> [EXERCISE]
Copy all of the material below, swapping every "coordinates" for "position" and leaving everything else unchanged.

> [RECORDS]
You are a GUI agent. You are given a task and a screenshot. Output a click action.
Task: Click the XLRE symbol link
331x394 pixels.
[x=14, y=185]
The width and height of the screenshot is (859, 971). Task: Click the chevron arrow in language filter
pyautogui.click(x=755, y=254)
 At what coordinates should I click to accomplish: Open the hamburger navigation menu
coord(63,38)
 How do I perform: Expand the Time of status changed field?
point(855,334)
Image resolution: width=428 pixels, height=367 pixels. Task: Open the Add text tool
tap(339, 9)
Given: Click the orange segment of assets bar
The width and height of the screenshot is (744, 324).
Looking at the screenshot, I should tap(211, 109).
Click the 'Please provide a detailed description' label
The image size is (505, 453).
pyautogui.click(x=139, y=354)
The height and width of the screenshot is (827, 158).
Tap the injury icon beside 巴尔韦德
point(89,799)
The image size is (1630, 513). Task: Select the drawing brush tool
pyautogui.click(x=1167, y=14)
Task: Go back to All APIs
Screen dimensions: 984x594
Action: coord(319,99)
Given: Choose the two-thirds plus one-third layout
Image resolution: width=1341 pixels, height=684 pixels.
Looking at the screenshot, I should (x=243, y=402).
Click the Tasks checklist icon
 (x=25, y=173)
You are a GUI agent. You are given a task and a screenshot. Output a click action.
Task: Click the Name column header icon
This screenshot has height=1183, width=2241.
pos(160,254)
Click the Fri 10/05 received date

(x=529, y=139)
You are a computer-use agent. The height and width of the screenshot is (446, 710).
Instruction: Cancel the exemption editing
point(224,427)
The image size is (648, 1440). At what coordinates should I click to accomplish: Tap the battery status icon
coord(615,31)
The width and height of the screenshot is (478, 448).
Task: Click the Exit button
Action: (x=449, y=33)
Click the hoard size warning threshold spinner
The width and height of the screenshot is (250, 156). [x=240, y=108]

> [ANSWER TO THIS TASK]
You are a GUI agent. You are given a task and a screenshot. Output a click action.
Task: Click the XLRE symbol link
331x394 pixels.
[x=14, y=185]
The width and height of the screenshot is (859, 971). Task: Click the chevron arrow in language filter
pyautogui.click(x=755, y=254)
 At what position should I click to accomplish: Open the hamburger navigation menu
coord(63,38)
 How do I perform: Expand the Time of status changed field?
point(855,334)
Image resolution: width=428 pixels, height=367 pixels. Task: Open the Add text tool
tap(339, 9)
Given: Click the orange segment of assets bar
The width and height of the screenshot is (744, 324).
Looking at the screenshot, I should tap(211, 109).
Click the 'Please provide a detailed description' label
The image size is (505, 453).
pyautogui.click(x=139, y=354)
The height and width of the screenshot is (827, 158).
Tap the injury icon beside 巴尔韦德
point(89,799)
The image size is (1630, 513). Task: Select the drawing brush tool
pyautogui.click(x=1167, y=14)
Task: Go back to All APIs
Screen dimensions: 984x594
Action: coord(319,99)
Given: Choose the two-thirds plus one-third layout
Image resolution: width=1341 pixels, height=684 pixels.
Looking at the screenshot, I should (x=243, y=402).
Click the Tasks checklist icon
 (x=25, y=173)
You are a GUI agent. You are given a task and a screenshot. Output a click action.
Task: Click the Name column header icon
This screenshot has height=1183, width=2241.
pos(160,254)
Click the Fri 10/05 received date

(x=529, y=139)
You are a computer-use agent. The height and width of the screenshot is (446, 710).
Instruction: Cancel the exemption editing
point(224,427)
The image size is (648, 1440). At what position should I click to accomplish: Tap the battery status icon
coord(615,31)
The width and height of the screenshot is (478, 448).
Task: Click the Exit button
Action: (x=449, y=33)
Click the hoard size warning threshold spinner
The width and height of the screenshot is (250, 156). [x=240, y=108]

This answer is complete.